Set task 1 - Reproduce the records word for word, starting at the line that contains "Toggle the green checkmark for Cielo" and ending at the end of the records, both ends included. Leave the pictures out of your answer.

Digital Content Primer
How Files Structure Data
HTML is plain text. A human can read it directly. Tags like <h1> and <p> give information explicit, standardized labels.
<!DOCTYPE html>
<html>
<body>
<h1>Lesson Title</h1>
<p>This is a paragraph.</p>
</body>
</html>Because it’s an open standard maintained by the W3C, the set of labels is public. You can view the file in a text editor, though it is rendered by a web browser.
Office files are compressed archives. Inside a .docx or .pptx is actually a folder of XML files, zipped together.
PK\x03\x04... [Compressed Header]
word/document.xml
word/styles.xml
[Content as XML inside the archive]The structure exists—headings, paragraphs, images—but it’s in Microsoft’s proprietary schema. Other software has to reverse-engineer it. There aren’t one-to-one mappings of labels with other formats. You can’t view the data in a text editor, it is rendered and edited all within a Microsoft application.
PDFs are primarily images. They describe where ink goes on a page, not what the content means. Though, they can accomodate semantic structure via “tags,” which is a schema Adobe made up.
%PDF-1.7
1 0 obj << /Type /Catalog /Pages 2 0 R >>
stream
[Binary image and font data]
%%EOF“Tagged PDFs” add a semantic layer, but it’s bolted on—-not fundamental to the format. Many PDFs lack it entirely, and it you need special software to tell if that layer is present. PDFs can be rendered by various applications, but require special programs to perform limited editing.
What Markup Actually Does
Enables Logical Structures
Headings can provide outline structures and thematic sections.
Establishes Relationships
Items can be parts sets like tables or lists.

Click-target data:
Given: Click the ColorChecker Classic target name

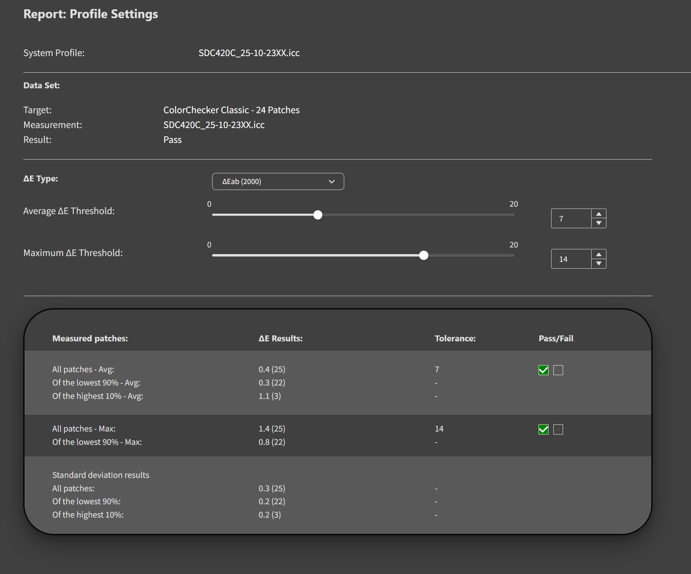Looking at the screenshot, I should [x=231, y=110].
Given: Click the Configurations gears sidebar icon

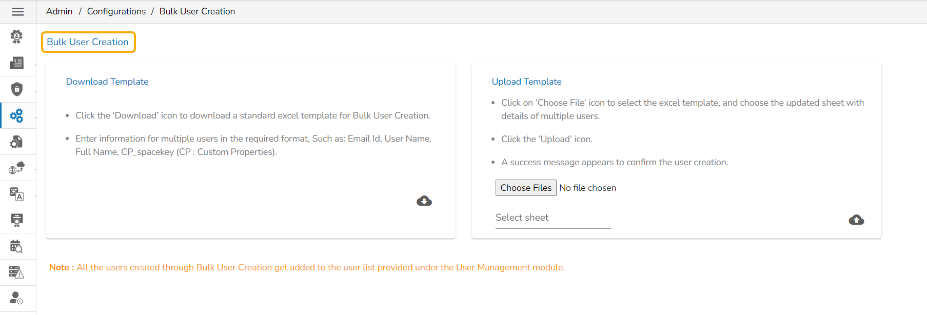Looking at the screenshot, I should (17, 115).
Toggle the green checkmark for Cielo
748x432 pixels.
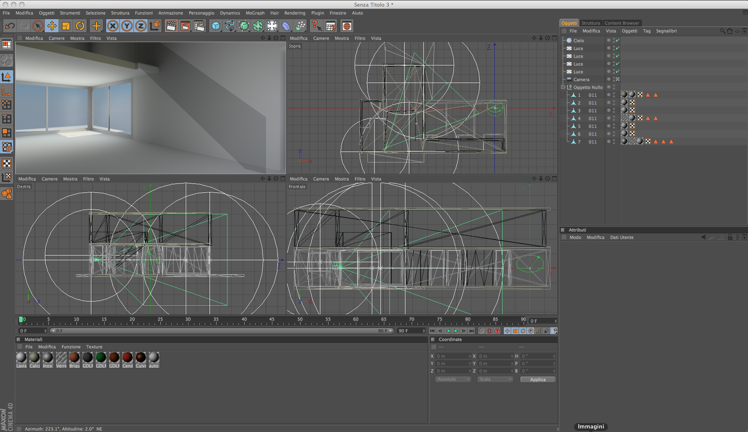click(618, 41)
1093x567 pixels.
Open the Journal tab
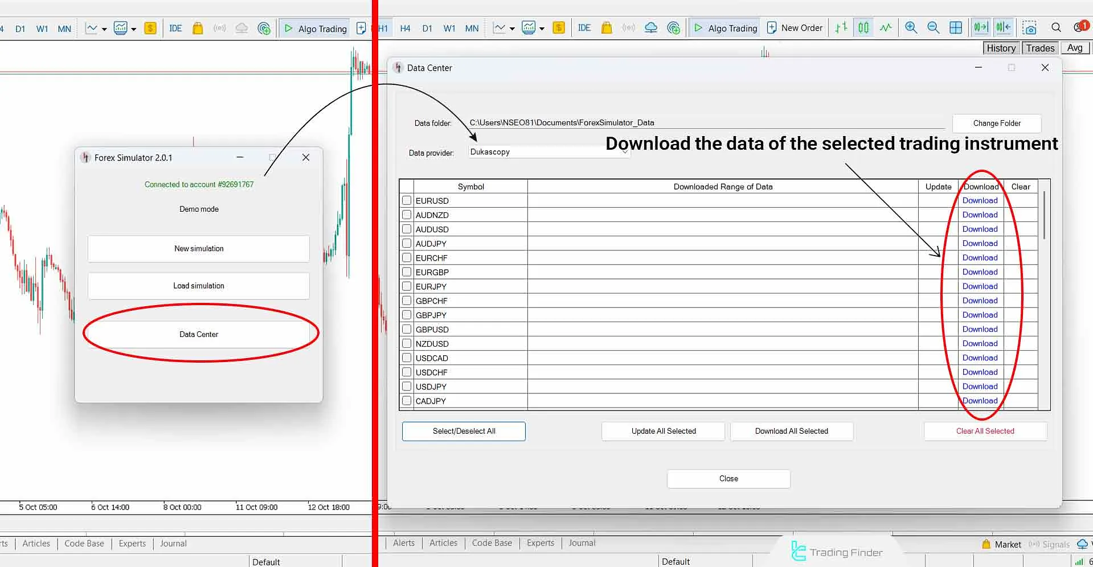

Set task 2 -
Answer these questions on the digital content primer:
(a) What organization maintains HTML as an open standard?
(b) What is actually inside a .docx or .pptx file?
(c) What do PDFs describe on a page, rather than what the content means?

Correct answer 1 -
Toggle the green checkmark for Cielo
748x432 pixels.
click(618, 41)
1093x567 pixels.
Open the Journal tab

Correct answer 2 -
(a) The W3C.
(b) A folder of XML files, zipped together.
(c) Where ink goes on a page.